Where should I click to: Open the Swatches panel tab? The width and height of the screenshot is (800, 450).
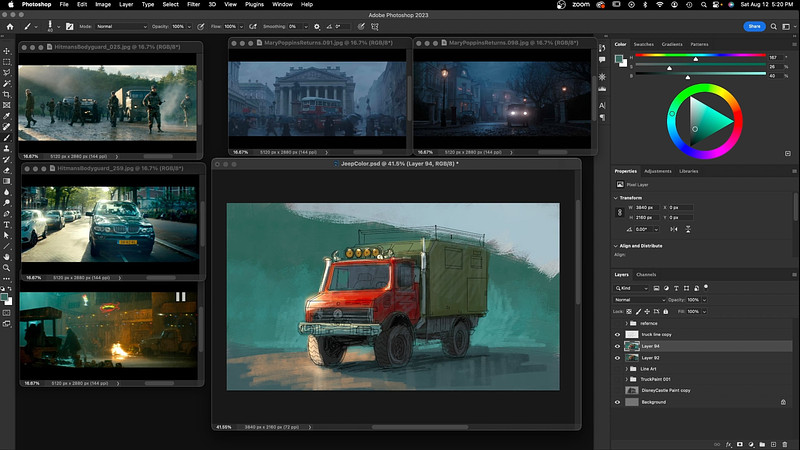tap(644, 44)
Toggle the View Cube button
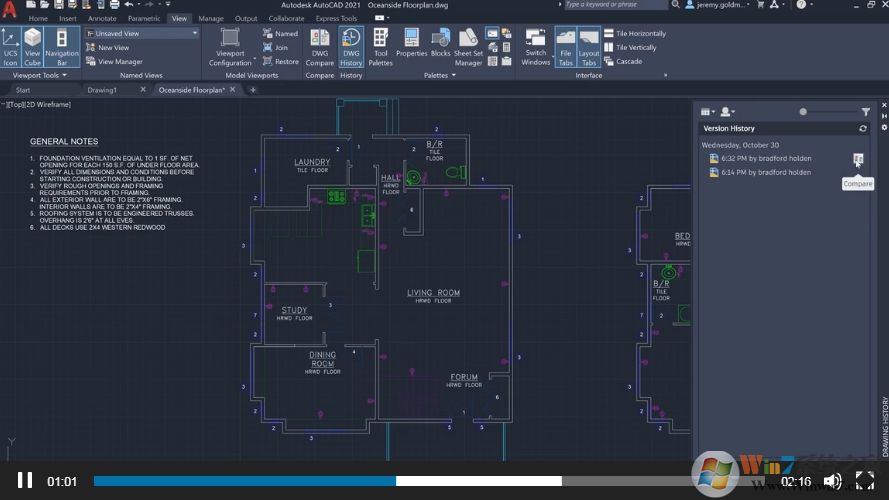The height and width of the screenshot is (500, 889). (33, 45)
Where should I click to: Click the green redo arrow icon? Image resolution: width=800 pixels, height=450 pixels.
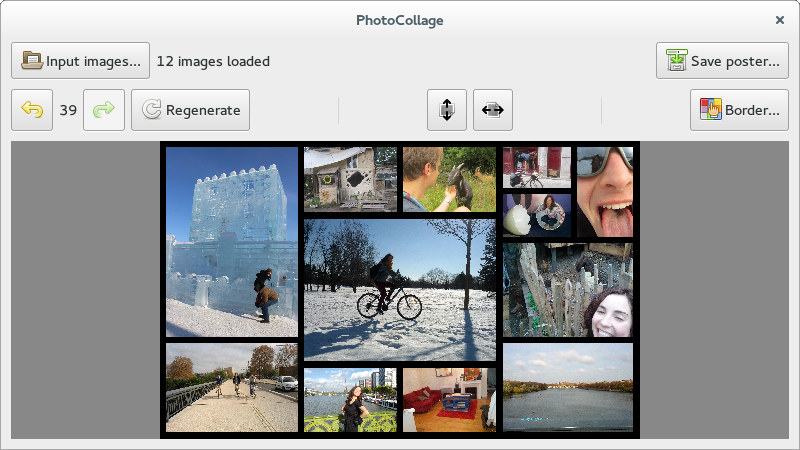104,110
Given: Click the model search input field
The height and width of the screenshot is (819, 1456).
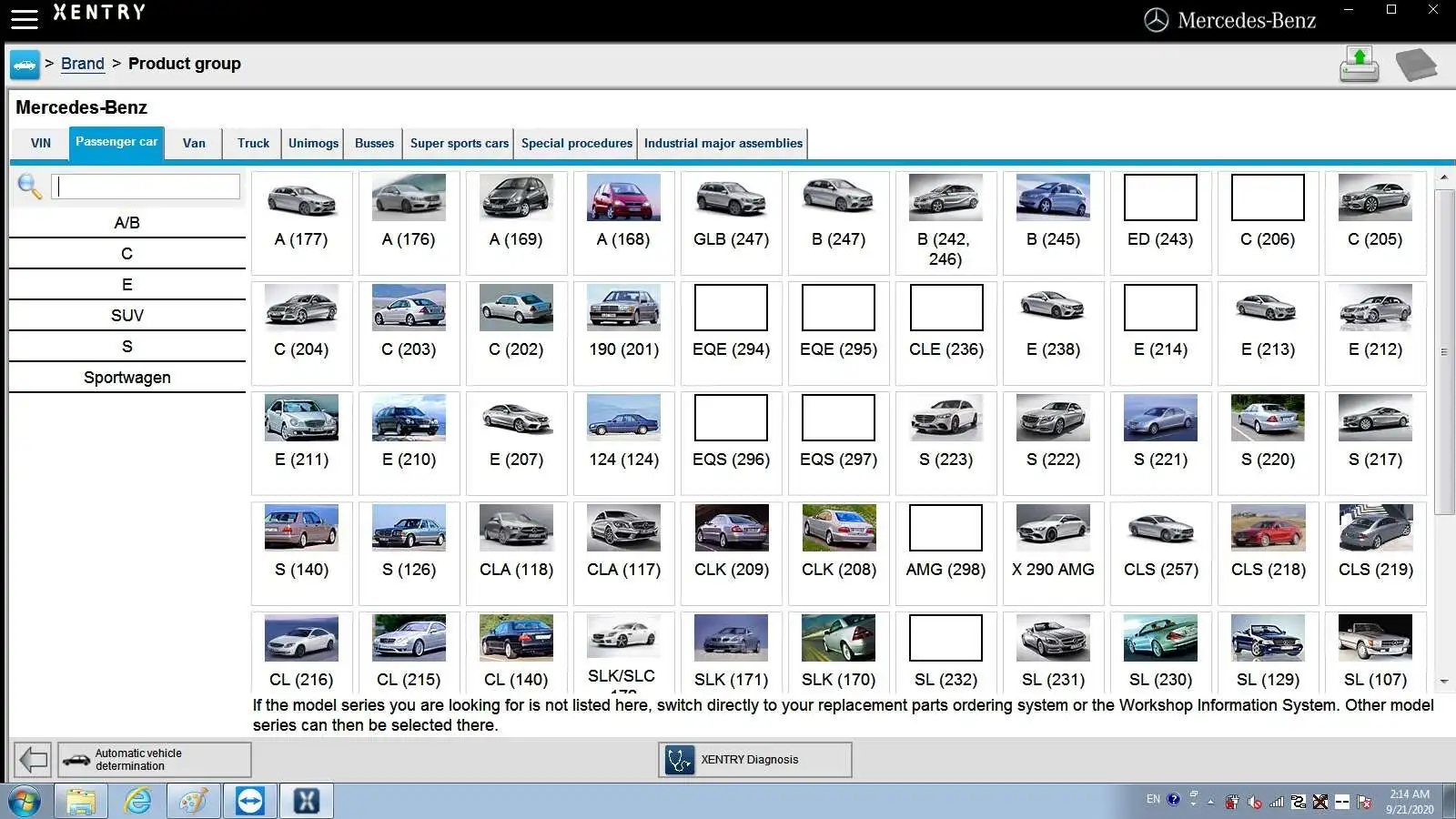Looking at the screenshot, I should [146, 187].
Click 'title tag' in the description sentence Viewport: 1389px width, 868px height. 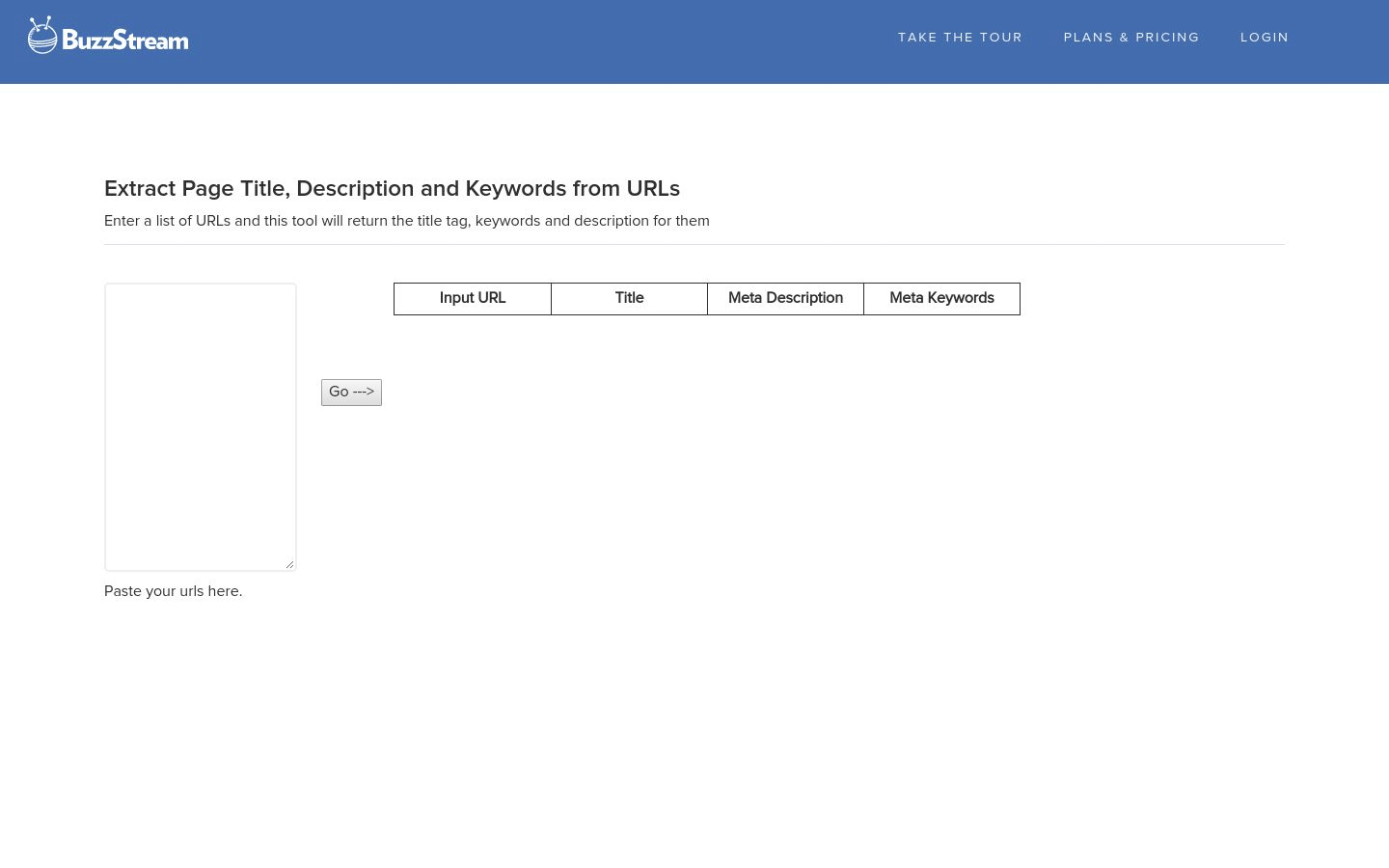pos(442,221)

========

WHAT THE EXERCISE ASKS: Give again, word for word, only the lines that run from the top of the data above through the line with "Given: Click the model search input field". Drop the pictures.

EXPECTED ANSWER:
Where should I click to: Open the Swatches panel tab? The width and height of the screenshot is (800, 450).
tap(644, 44)
Toggle the View Cube button
The height and width of the screenshot is (500, 889). (33, 45)
Where should I click to: Click the green redo arrow icon? Image resolution: width=800 pixels, height=450 pixels.
104,110
Given: Click the model search input field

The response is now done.